▶ **TASK GOAL**
Repeat exactly the lines that begin at the one containing "This screenshot has" and end at the final line of the records; include no pictures and nothing else.

▶ **MATERIAL TO PROCESS**

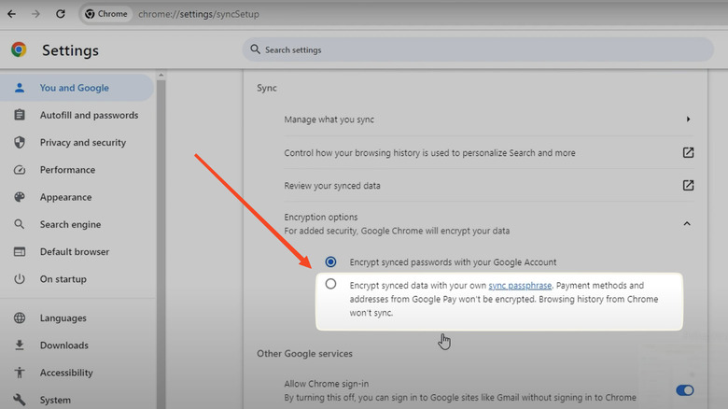Select Encrypt synced data with own passphrase

tap(331, 285)
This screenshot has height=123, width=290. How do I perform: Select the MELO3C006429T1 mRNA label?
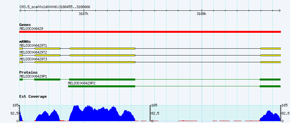click(33, 45)
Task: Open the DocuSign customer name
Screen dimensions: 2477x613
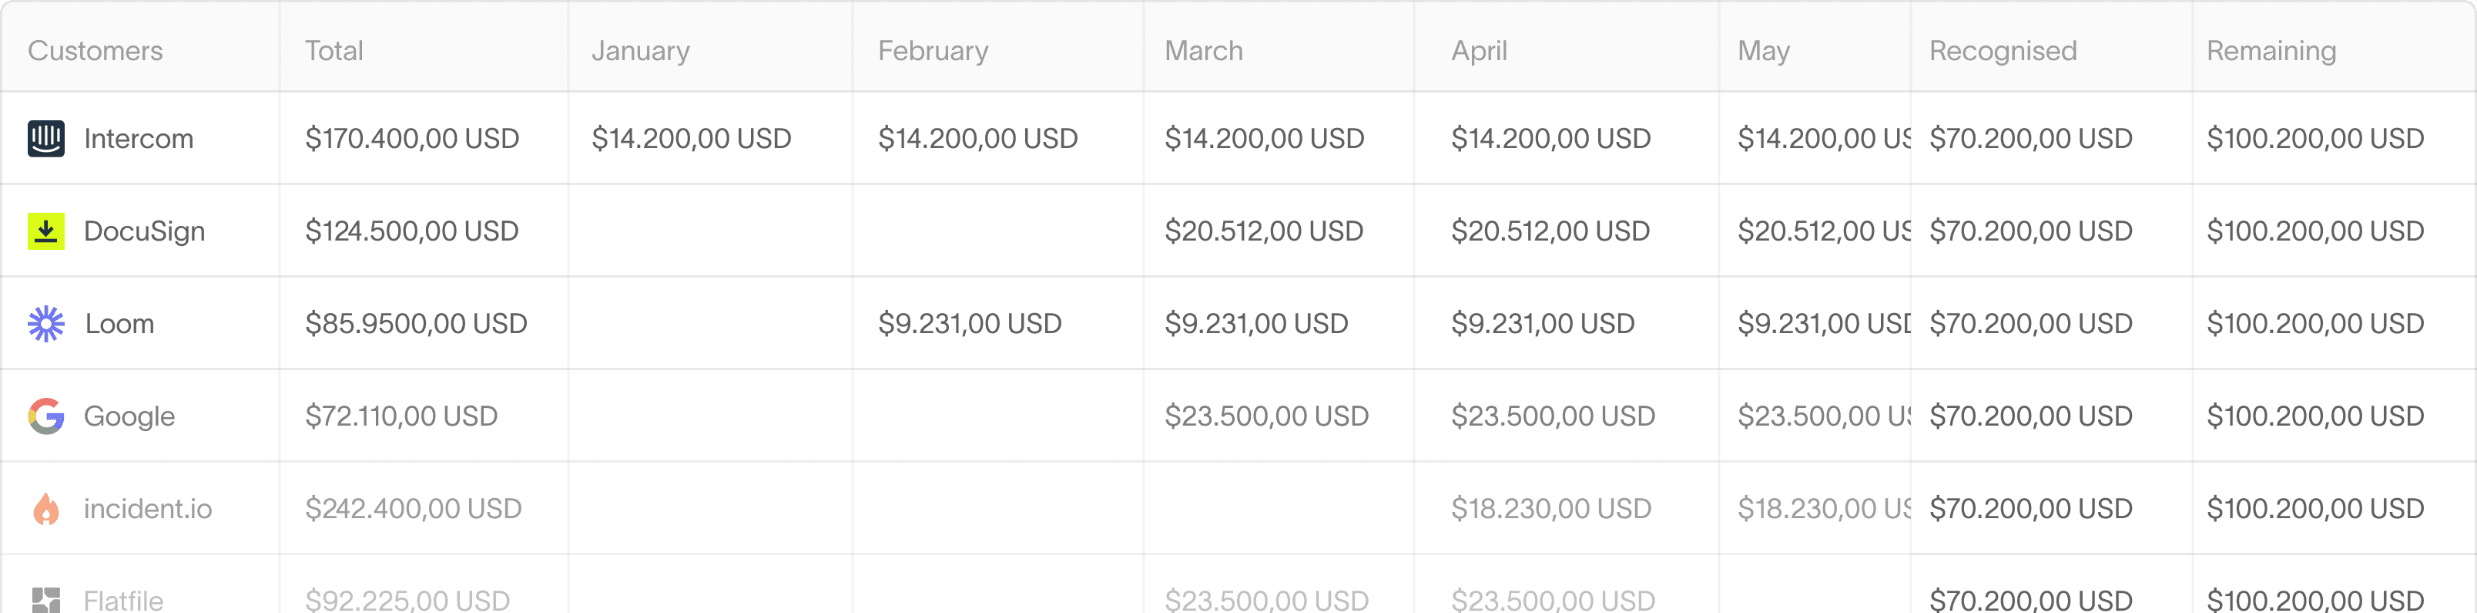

▶ **SOLUTION**
This screenshot has height=123, width=290. How do I perform: Select the MELO3C006429T1 mRNA label?
click(33, 45)
Task: Open the DocuSign customer name
Screen dimensions: 2477x613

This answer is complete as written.